Backtesting is a necessary evil, but how evil is it and how does necessity compel us to use it?
These and related questions come into sharp relief after reading a recent article in Significance, a magazine published by Royal Statistical Society. “Financial investment strategies are often designed and tested using historical market data. But this can frequently give rise to ‘optimal’ strategies that are statistical mirages and perform poorly out in the real world,” write the authors, two professors with science and mathematical-science backgrounds, in “How ‘backest overfitting’ in finance leads to false discoveries.”
The article lays out a skeptical overview of backtesting, citing several well-known traps for practitioners. One of the central risks is overfitting, which is essentially fine-tuning a model so that the results closely match the desired outcome. The authors warn that “trawling again and again through historical market data in a bid to identify an ‘optimal’ approach will often lead to a dead end.”
No one can dismiss or minimize the risk. Indeed, in the grand scheme of backtesting it’s likely that only a small fraction dispense meaningful results that genuinely inform. But with careful thought, and a clear understanding of what’s likely to work and what’s not, backtesting can be a productive research tool, which is to say that this line of analysis isn’t nearly as bleak as the authors suggest.
To be sure, backtesting can easily be abused and it surely is, perhaps routinely in some circles. Backtesting per se isn’t the issue; rather, it’s how you backtest that matters. But some of the more egregious mistakes are easily avoided. Common sense helps, as do realistic expectations for working in a realm where blockbuster ideas are probably no longer possible.
In developing realistic expectations, it helps to consider when backtesting shines brightest as tool for developing informed perspective. That starts with what is perhaps the simplest of investing backtests: developing a market index that tracks some corner of the financial markets.
Take the S&P 500 Index, for instance. Once upon a time it was unclear, if not wholly unknown, what returns could be generated with an investment in the “stock market” through time. By some accounts, earning a profit through buying and holding “the market” was destined to fail.

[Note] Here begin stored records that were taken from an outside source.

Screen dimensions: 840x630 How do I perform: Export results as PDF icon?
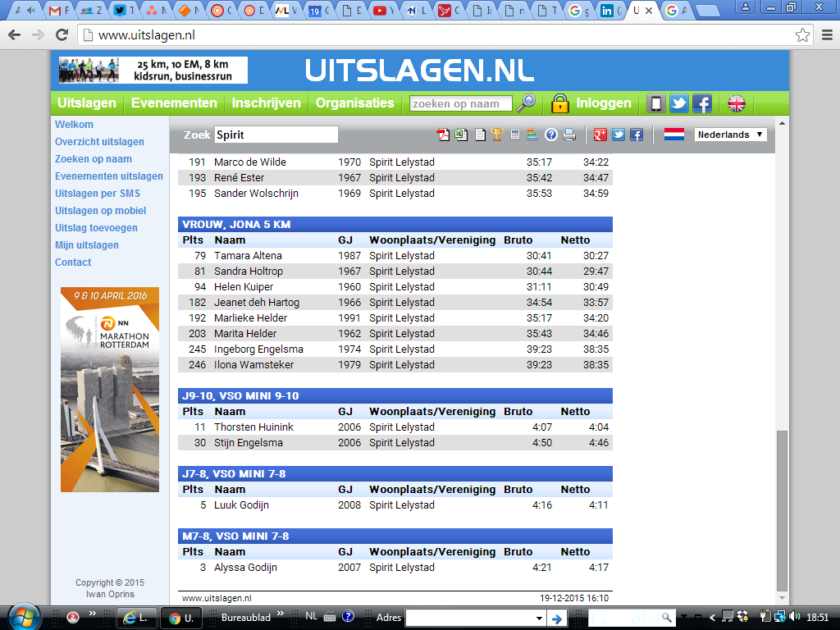point(443,135)
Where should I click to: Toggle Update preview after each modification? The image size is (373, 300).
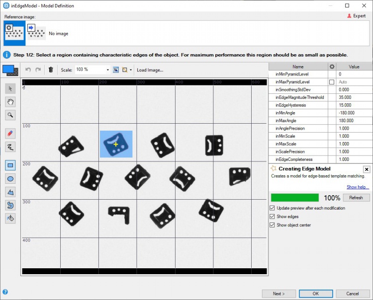pyautogui.click(x=272, y=208)
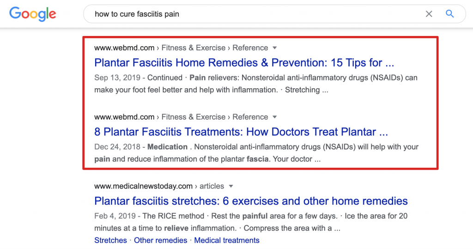Image resolution: width=473 pixels, height=249 pixels.
Task: Go to the "Medical treatments" sitelink
Action: pyautogui.click(x=227, y=240)
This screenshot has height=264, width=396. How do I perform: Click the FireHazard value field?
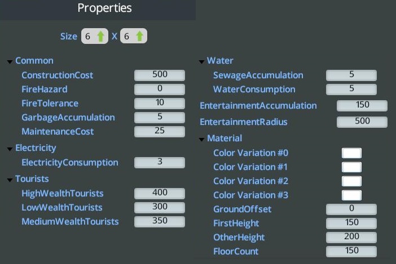[160, 90]

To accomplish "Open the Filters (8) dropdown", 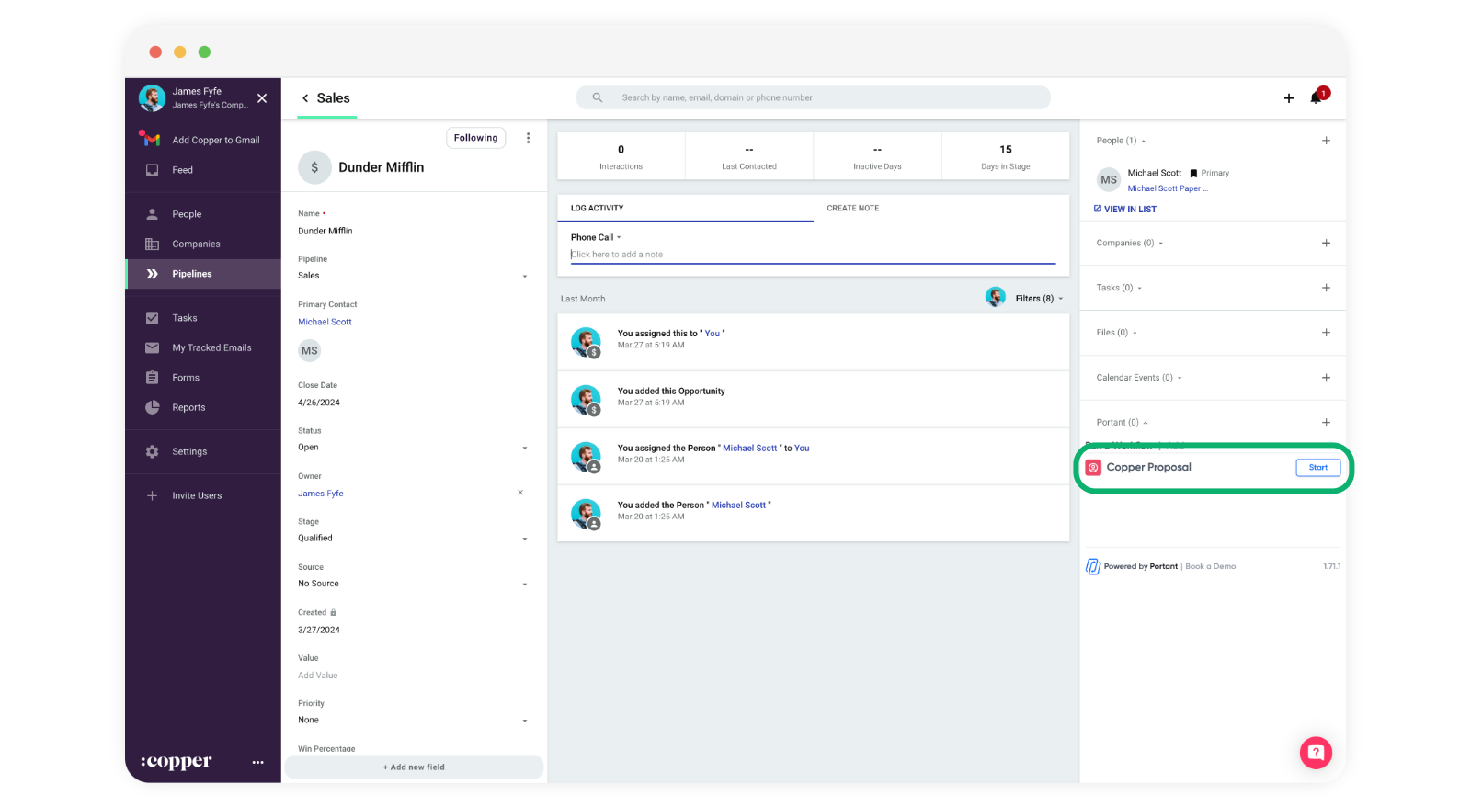I will [1038, 299].
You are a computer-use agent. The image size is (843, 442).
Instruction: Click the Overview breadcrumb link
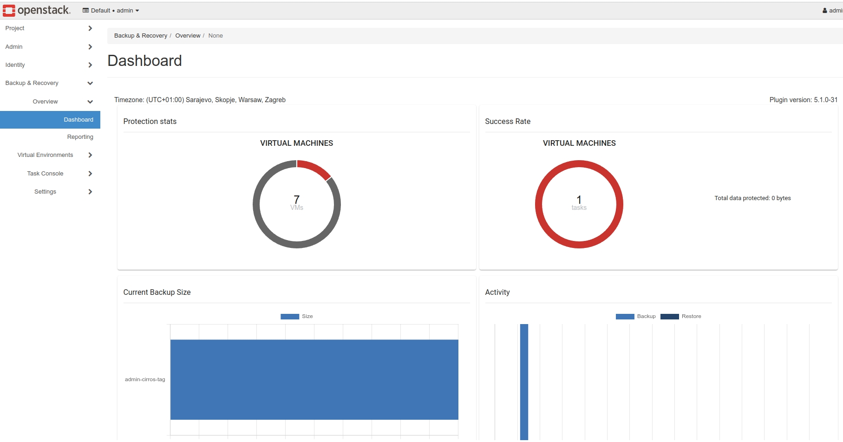coord(188,36)
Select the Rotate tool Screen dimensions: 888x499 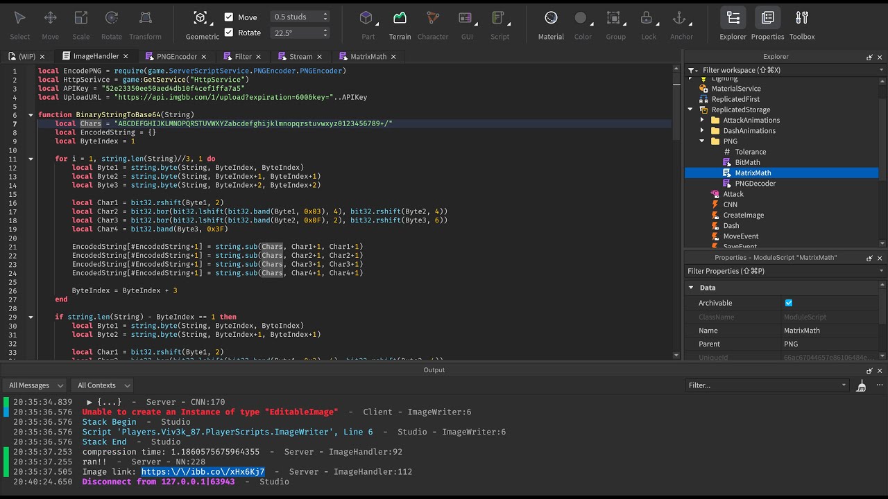[x=111, y=21]
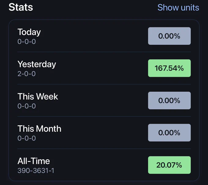Open the Today stats row
Image resolution: width=208 pixels, height=185 pixels.
click(104, 36)
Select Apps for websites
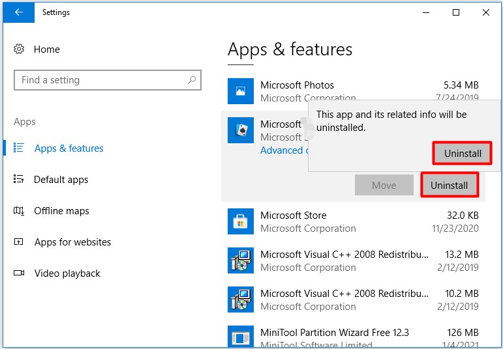 pyautogui.click(x=72, y=242)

That began to change in the 1920s, when Edgar Lawrence Smith published a study that tested performance for broad measures of equities and fixed-income securities.
The analysis on market research went full-blown academic and quantitative in a famous, seminal backtest in the early 1960s with work by professors James Lorie and Lawrence Fisher, who forever changed expectations for equity market expectations. In an early effort at using computing power to crunch the numbers, they quantitatively demonstrated (for the first time) that stocks outperformed bonds in the long run.
On the basis of that discovery, a critical piece of asset allocation insight emerged – and one based on historical evidence rather than intuition, guesswork and manual efforts a la Smith. As Peter Bernstein explained in Capital Ideas: The Improbable Origins of Modern Wall Street, Lorie and Fisher in 1964 reported in the Journal of Business that stocks outperformed bonds.
“The article was a bombshell,” Bernstein writes. “Academics and practitioners alike were astonished to find that an investor who had put $1,000 into the market in 1926, had reinvested all dividends received, had paid no taxes, and had held on until the end of 1960 would have seen the original $1,000 grow to nearly $30,000 – a gain on the order of 9 percent a year.”
As a rule of thumb, the idea that stocks will outperform bonds in the long run remains a staple for investment design – an insight drawn from a famous 1964 backtest, and one that’s held up rather convincingly in out-of-sample testing ever since.
Does that mean that all backtesting is infallible? Hardly. In fact, it’s fair to say that most of investment-related backtesting is misguided at best. By contrast, Lorie and Fisher picked the low-hanging fruit that was a byproduct of their age, when insight into markets was limited and so the opportunity for deep insight was relatively high.
Backtesting has advanced by light years since then, and not always for the better. The sheer number of backtests run, and the various insights identified, all but assures that advancing the field of investment knowledge recedes by the year.
That doesn’t mean you should avoid backtesting. At a basic level it can be enormously useful, particularly when building customized portfolios that incorporate a particular set of rules and assumptions.
Backtesting, in short, remains a powerful, productive tool, assuming it’s used wisely, in part by avoiding the temptation to extract econometric blood out of statistical stones.
In a follow-up piece I’ll outline some best practices for using backtesting sensibly. As a preview, expecting to find a silver bullet is expecting too much. Fortunately, there’s still room for valid research if you hew to some basic rules and don’t confuse quantitative analytics with a magic wand.